# WORK REQUIRED
Please tally how many lines of the material below include the word "renueva", giving only the number.

# THE RECORDS
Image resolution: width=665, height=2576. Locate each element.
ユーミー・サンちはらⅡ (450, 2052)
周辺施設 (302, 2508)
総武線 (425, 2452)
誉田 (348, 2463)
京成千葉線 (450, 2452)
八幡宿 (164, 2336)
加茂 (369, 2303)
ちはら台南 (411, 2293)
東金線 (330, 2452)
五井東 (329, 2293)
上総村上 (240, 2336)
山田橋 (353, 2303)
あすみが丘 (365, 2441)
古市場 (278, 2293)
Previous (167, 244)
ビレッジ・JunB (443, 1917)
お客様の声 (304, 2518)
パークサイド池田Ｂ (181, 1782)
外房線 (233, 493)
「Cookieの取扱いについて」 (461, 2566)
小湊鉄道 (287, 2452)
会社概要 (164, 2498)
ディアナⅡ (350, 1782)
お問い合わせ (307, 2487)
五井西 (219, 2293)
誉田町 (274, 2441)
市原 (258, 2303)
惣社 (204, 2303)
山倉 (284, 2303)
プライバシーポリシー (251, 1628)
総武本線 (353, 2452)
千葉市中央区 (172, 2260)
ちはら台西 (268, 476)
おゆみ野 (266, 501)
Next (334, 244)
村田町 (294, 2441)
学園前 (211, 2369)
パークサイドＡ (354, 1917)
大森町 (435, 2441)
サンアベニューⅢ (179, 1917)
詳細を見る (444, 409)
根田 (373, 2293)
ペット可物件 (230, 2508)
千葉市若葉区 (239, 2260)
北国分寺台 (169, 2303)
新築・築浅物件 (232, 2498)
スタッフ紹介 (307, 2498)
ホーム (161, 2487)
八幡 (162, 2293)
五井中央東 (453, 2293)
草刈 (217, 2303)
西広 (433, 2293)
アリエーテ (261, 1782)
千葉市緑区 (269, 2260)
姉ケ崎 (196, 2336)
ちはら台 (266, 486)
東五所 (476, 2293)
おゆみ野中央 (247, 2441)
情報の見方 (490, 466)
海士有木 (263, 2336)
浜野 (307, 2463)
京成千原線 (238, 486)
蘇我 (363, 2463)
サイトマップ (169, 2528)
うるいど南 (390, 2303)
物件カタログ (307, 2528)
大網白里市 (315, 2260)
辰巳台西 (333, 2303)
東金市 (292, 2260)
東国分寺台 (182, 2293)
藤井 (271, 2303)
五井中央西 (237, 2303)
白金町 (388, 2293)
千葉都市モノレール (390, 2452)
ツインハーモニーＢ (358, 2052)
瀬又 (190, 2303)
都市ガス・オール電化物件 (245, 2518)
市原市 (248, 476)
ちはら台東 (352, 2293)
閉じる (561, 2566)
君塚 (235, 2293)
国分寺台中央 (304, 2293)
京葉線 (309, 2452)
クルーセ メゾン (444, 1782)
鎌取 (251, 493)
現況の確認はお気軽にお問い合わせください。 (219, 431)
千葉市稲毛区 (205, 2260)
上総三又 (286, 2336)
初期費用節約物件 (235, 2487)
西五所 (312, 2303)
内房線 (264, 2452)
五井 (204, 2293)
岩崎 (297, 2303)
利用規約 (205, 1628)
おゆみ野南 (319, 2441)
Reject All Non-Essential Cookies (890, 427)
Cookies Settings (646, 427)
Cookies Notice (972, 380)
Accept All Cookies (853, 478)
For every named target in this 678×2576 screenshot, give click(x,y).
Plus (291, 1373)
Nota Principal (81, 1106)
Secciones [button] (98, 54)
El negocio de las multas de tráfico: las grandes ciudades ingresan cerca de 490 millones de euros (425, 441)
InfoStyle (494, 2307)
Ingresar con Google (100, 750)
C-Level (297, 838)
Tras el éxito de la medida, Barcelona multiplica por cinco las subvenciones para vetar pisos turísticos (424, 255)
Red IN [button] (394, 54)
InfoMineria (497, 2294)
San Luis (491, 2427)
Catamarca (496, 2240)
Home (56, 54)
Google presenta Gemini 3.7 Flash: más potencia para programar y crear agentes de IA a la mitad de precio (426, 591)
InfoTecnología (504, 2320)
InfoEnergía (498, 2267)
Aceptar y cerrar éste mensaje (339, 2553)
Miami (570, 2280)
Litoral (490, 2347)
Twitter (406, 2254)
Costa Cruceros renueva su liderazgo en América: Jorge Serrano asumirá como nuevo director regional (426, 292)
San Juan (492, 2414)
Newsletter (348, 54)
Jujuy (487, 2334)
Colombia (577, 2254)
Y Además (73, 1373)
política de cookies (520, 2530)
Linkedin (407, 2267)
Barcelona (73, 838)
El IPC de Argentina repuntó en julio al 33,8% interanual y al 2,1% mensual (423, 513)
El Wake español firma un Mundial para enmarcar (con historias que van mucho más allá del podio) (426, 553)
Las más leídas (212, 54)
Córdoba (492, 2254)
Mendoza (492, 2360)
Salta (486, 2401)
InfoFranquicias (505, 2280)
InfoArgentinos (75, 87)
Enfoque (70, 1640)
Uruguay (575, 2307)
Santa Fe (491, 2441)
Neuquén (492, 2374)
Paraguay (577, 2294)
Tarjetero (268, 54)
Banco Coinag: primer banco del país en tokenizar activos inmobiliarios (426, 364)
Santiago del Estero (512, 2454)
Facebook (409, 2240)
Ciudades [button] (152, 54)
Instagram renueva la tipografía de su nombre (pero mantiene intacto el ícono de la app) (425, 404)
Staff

# SOLUTION TO THIS PROBLEM
2